The association has called on the Privacy Commissioner to reconsider his decision to not investigate the impact of cuts to Health NZ’s digital services workforce, in light of the most recent data breach.
“Last year the PSA asked the Privacy Commissioner to investigate the impact of cuts to Health NZ’s digital services workforce but he refused,” Fitzsimons said. ”We call on him to reconsider this given the Manage My Health data breach.”
Contacted by the NZ Herald, a spokesperson for the Privacy Commissioner said the commissioner has “ongoing discussions with Health New Zealand around its privacy and personal information responsibilities as part of its regular monitoring relationship” and, for that reason, no investigation has been initiated.
“While the Privacy Commissioner’s first focus is always on supporting agencies with their breach response to minimise the threat to affected individuals, we will expect ManageMyHealth, like any health agency, to be able to demonstrate to the regulator that it had appropriate safeguards in place, and where these were not sufficient, what steps will be taken to prevent such an incident happening again,” the spokesperson added.
‘A very concerning breach of patient data’ – Simeon Brown
Minister of Health Simeon Brown has called the ManageMyHealth breach “a very concerning breach of patient data”.
Brown highlighted that ManageMyHealth is a private platform used by many GP practices across New Zealand.
“ManageMyHealth is a private company responsible for protecting patient data, and it is responsible for this incident. While ManageMyHealth is a private company, it is my expectation that it provides its users, both GPs and patients, with regular and timely information, including whether and how they have been impacted and the steps ManageMyHealth is taking to address this breach,” the minister said.
A cross-agency Incident Management Team has been established to support ManageMyHealth.
Brown said he has directed officials to provide advice on what can be done to “strengthen assurance around the protection and security of heath data”.
“I expect clear options and advice to maintain public confidence,” he said.

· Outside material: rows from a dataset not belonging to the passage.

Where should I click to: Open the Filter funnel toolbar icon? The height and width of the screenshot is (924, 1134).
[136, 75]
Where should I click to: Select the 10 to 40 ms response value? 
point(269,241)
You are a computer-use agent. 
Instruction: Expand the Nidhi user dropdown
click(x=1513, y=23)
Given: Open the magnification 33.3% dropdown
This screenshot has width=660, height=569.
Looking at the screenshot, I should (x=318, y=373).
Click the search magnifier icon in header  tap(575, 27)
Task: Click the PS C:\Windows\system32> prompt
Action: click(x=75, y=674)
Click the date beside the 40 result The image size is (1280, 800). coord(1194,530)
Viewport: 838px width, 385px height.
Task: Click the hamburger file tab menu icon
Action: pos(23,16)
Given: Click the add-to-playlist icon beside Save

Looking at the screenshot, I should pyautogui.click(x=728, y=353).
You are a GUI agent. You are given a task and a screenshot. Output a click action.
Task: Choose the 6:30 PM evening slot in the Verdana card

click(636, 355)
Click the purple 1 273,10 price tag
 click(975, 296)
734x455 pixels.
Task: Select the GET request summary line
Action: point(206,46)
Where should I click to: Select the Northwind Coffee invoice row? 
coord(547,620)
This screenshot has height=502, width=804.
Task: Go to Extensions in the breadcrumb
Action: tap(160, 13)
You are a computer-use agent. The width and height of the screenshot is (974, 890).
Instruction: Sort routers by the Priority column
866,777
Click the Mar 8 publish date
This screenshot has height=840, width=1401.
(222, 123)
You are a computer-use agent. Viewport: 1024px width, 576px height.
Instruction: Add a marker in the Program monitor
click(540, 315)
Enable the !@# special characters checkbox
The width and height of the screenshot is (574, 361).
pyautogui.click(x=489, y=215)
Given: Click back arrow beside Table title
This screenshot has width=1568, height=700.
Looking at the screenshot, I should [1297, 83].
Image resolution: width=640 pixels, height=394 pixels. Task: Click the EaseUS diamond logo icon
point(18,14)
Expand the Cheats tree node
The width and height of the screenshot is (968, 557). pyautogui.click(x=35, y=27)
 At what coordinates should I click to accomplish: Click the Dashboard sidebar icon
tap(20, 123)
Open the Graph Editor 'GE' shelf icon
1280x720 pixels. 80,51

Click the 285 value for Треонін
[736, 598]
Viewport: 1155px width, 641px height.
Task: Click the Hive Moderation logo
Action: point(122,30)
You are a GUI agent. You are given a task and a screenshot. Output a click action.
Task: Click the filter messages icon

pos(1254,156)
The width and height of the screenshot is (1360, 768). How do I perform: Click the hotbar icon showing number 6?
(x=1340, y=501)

“I have also sought advice on options for an independent review of what has occurred. In the meantime, Health New Zealand is utilising independent cyber security specialist capability to provide further assurance that the vulnerabilities that led to the breach have been addressed.”
ManageMyHealth is New Zealand’s largest patient information portal. Between 6 and 7% of the approximately 1.8 million registered users, up to 126,000 people, may have been impacted by the security breach.
The operators of the compromised patient data app confirmed today they had received “independent confirmation” from IT experts the flaws in its code have been fixed.
“We now have the complete list of people whose documents may have been accessed and expect forensic confirmation of the documents affected in the coming days,” the company said in a statement.